By Murray Sease

Sculptor Wally Palmer may have the most picturesque workspace in Beaufort County. Spectacular sunrises over the Okatie River jump start each day for this Lowcountry artist. When I visited his ‘Smoking Bird Studio’ on a recent winter afternoon, Wally had the wood fire stoked in the indoor studio space that is chock full of the tools of his trade – brushes, paints, molds, and hand tools of all kinds. It was toasty warm and cozy, with two of his relief sculptures laid out awaiting the next step in their patina process.

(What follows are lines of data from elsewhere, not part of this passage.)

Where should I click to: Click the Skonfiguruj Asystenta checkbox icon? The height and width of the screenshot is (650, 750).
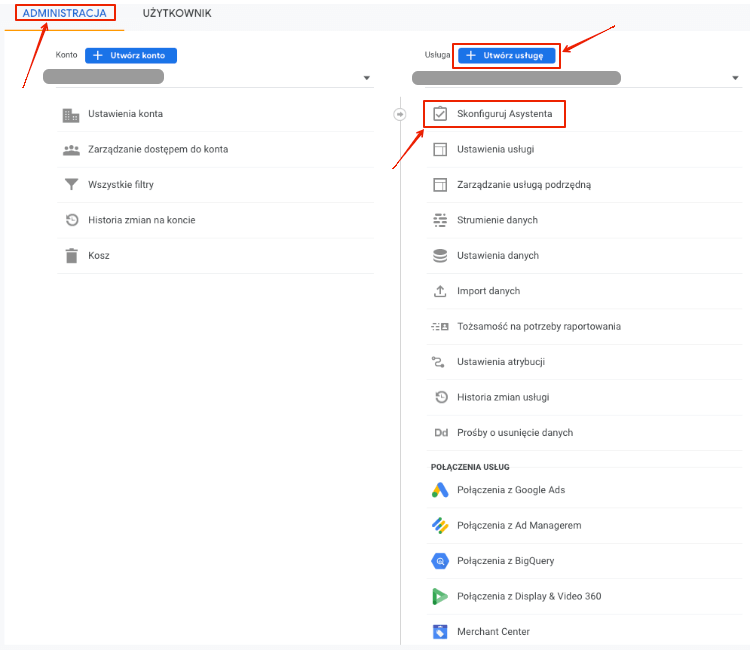pyautogui.click(x=440, y=114)
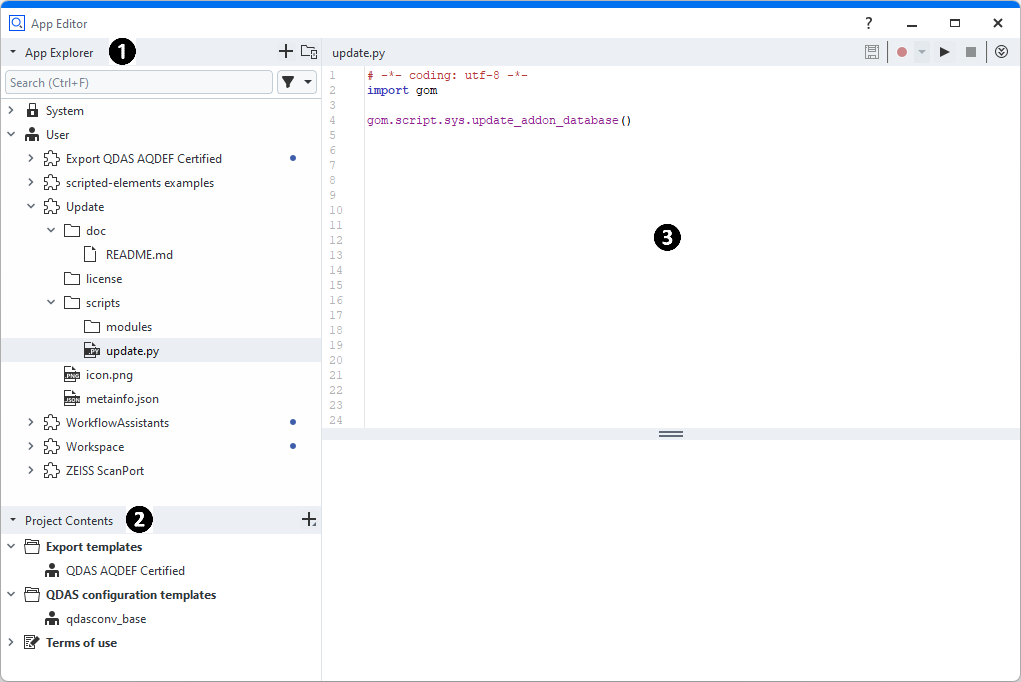The height and width of the screenshot is (682, 1021).
Task: Start recording with the red record button
Action: click(x=901, y=52)
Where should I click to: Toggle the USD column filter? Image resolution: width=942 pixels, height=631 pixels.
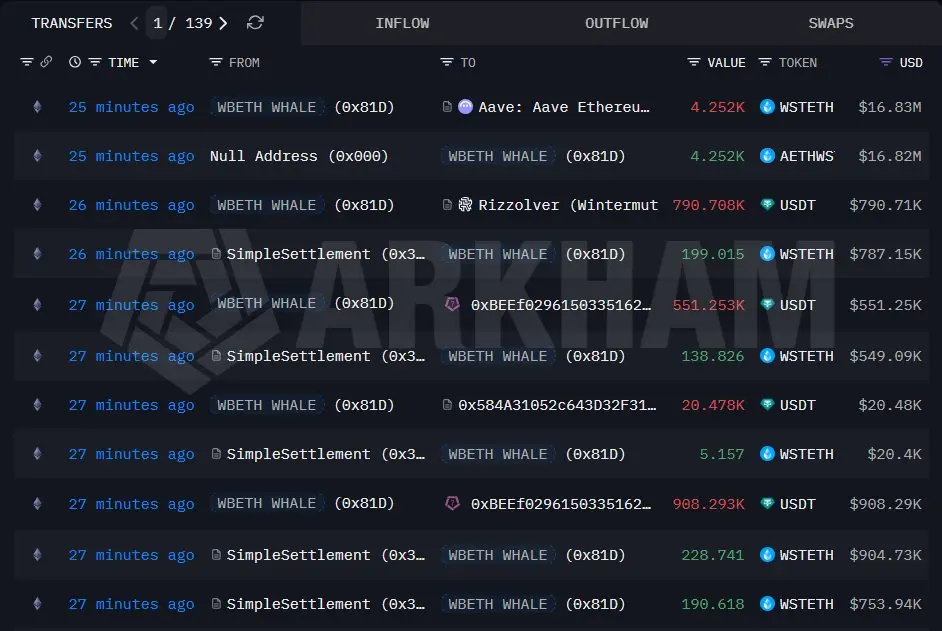tap(886, 62)
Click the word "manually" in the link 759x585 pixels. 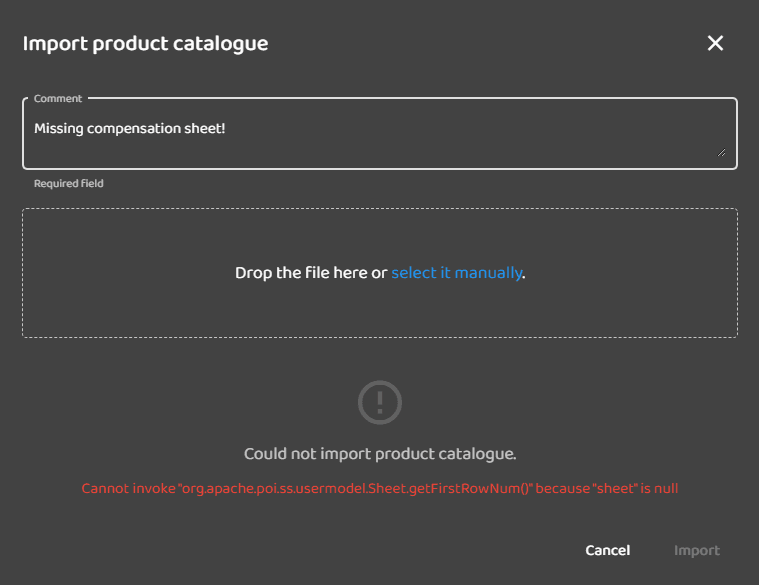coord(490,273)
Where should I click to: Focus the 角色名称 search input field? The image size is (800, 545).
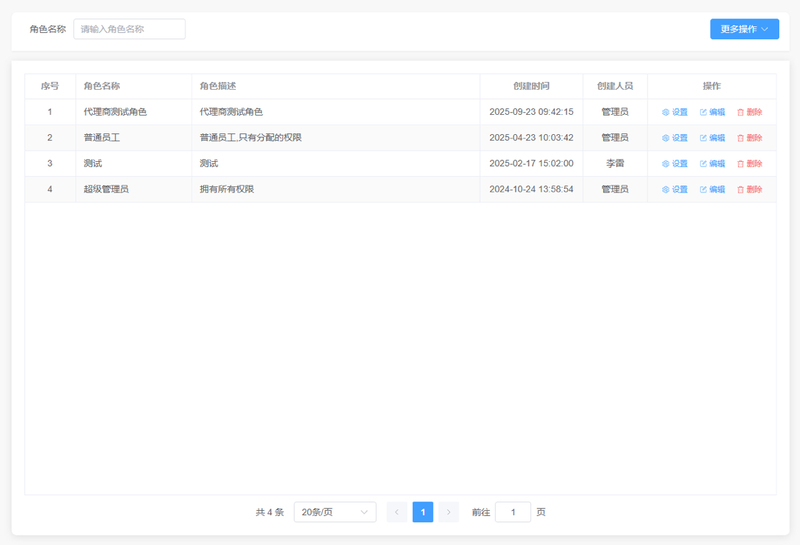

But looking out over his work tables, through the wall of windows, over his decks and yard filled with various projects to the incoming tide, the chilly outdoor area was irresistible. Out there on the work deck Wally demonstrated spraying the chemicals necessary to oxidize the bronze coating onto two more of his pieces, transforming them to a beautiful green patina. Next, he will start the burnishing process, using steel wool to rub through the patina to bring out a glimmer from the metal below, looking for the areas to best show perfect reflections and highlights. Then will come a coat of wax and buffing which captures that ‘point of perfection’ which is unique to each piece.

Probably best known for these bas-relief sculptures of bronze and iron over resin,
Wally’s art graces many Lowcountry homes and outdoor living areas. Before the final patina and buffing that I got to witness, a process of sculpting with clay, building a mold around it and mixing and pouring a resin material into that, makes each piece a multi-step endeavor. The main subject matters are local wading birds and creatures from the sea – crabs, shrimp, turtles and fish. His line of palmetto trees, some featuring a South Carolina moon, are delightful. They are all substantial pieces of art that have beautiful patinas – some with iron finishes are charmingly rusty, while the bronze finishes have varying degrees of a natural green/blue patina that just looks better and better with age.

Influenced not only by his incredibly talented family of artists (including his father, famed sculptor Walter Palmer) Wally looks to the old masters as well as more modern creators like Georgia O’Keefe and Ernie Barnes for his inspiration. With these influences dancing in his head Wally designs and builds large scale sculptural pieces and fountains, sometimes including tabby (a traditional Lowcountry building material composed of ground oyster shells, lime, and sand, mixed with salt water) and glass beads. He often incorporates recycled materials such as styrofoam blocks he collects from the waterways that his studio overlooks. He is happiest as he carves out armatures for large sculptures, adding fiberglass – using both reductive and additive process of sculpting – concentrating on what he wants to say as an artist.

Wally also has a thriving sculpture repair business, dedicated to restoring his father’s humorous birds and other sculptures that are so popular here and around the country. Many of them have spent their lives outdoors where the weather has been very hard on them, and the older-style materials used when they were first created have not held up well. Using improved compounds and materials, replacing wooden legs and beaks with bronze, Wally and his crew have brought many of them back to their former glory for their happy owners. I was delighted to get to see several of these pieces in various stages of repair and recline around the studio and property.

Wally Palmer is one of six artist/owners of the cooperative La Petite Gallerie in Old Town Bluffton. When he can tear himself away from his glorious studio Wally mans the gallery desk – and garden deck – usually on Fridays and festival days. He, long-time girlfriend Denise Pope, and a fluctuating gang of local musicians often entertain visitors with foot-stomping bluegrass music during Art Walks and other outdoor events – always open to the public.

Murray Sease is an artist at La Petite Gallerie, located at 56 Calhoun Street, Bluffton.